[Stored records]
************
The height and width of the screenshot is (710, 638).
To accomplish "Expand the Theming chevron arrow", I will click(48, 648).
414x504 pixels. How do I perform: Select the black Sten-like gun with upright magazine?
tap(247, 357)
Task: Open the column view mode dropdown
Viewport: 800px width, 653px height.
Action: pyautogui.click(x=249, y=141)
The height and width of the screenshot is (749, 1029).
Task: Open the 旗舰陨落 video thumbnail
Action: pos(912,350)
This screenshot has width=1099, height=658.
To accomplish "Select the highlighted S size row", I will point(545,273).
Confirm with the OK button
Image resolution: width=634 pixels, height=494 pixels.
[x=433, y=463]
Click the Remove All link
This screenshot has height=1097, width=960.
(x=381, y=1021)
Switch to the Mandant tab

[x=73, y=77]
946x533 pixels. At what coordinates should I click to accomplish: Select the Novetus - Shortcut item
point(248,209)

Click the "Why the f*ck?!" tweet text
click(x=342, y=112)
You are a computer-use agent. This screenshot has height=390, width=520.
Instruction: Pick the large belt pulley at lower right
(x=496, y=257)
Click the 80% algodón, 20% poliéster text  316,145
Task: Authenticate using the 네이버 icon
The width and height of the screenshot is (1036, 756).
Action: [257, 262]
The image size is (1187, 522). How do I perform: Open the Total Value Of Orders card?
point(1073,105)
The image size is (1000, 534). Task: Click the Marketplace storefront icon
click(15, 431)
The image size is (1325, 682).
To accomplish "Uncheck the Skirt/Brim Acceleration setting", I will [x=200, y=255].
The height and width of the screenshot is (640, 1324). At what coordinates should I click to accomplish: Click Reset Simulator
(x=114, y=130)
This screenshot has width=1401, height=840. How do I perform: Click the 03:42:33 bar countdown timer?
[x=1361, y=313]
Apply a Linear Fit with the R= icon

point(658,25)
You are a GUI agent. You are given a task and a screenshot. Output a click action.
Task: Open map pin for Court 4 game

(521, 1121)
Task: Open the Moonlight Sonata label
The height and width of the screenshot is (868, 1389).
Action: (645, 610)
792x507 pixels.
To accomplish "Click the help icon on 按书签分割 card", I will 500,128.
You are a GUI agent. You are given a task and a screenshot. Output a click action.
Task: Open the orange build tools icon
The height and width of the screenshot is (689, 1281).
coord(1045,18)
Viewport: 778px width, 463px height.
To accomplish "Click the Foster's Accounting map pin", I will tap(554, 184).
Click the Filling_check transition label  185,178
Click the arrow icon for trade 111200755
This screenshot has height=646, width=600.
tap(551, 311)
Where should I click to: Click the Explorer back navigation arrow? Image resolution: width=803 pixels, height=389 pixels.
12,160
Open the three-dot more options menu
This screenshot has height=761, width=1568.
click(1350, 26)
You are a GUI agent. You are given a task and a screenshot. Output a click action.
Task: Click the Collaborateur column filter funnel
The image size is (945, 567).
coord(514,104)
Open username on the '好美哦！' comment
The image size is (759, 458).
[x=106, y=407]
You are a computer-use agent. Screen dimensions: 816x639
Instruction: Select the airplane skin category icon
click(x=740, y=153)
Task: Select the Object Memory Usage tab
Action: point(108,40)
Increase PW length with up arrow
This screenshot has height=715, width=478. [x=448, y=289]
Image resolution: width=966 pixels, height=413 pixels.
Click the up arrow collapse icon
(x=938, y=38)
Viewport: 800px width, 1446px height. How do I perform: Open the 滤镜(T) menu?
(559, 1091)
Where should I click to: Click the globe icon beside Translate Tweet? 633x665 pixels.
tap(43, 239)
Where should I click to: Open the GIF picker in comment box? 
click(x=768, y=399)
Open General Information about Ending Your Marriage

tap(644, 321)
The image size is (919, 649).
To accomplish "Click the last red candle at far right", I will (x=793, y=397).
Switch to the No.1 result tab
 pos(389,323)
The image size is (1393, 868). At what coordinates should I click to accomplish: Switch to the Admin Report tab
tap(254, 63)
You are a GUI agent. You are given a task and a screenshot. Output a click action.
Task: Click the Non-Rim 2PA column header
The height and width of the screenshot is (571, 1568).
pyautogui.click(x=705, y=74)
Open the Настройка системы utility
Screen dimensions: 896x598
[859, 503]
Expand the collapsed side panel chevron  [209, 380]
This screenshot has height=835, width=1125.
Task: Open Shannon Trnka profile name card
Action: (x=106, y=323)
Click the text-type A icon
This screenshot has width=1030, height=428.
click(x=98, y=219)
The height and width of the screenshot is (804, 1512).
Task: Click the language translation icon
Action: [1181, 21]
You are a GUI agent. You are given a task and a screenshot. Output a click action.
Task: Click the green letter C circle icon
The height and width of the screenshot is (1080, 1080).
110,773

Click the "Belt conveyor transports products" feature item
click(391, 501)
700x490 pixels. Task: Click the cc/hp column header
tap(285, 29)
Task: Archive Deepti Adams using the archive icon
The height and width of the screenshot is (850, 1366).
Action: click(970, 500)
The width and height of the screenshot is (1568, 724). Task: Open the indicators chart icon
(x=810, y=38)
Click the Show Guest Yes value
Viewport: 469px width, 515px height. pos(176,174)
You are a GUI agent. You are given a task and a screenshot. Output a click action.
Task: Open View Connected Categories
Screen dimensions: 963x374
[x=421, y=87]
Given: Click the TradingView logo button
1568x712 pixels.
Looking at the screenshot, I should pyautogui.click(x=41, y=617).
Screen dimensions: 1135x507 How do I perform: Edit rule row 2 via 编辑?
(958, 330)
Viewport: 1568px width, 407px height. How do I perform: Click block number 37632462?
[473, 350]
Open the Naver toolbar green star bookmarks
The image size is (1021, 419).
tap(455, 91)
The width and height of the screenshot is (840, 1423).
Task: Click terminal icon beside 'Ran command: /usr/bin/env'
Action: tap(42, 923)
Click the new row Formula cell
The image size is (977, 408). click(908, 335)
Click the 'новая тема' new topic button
************
» **Exercise brief**
Copy every line of the records above that contains "using".

» **Reply**
Task: Authenticate using the 네이버 icon
Task: Archive Deepti Adams using the archive icon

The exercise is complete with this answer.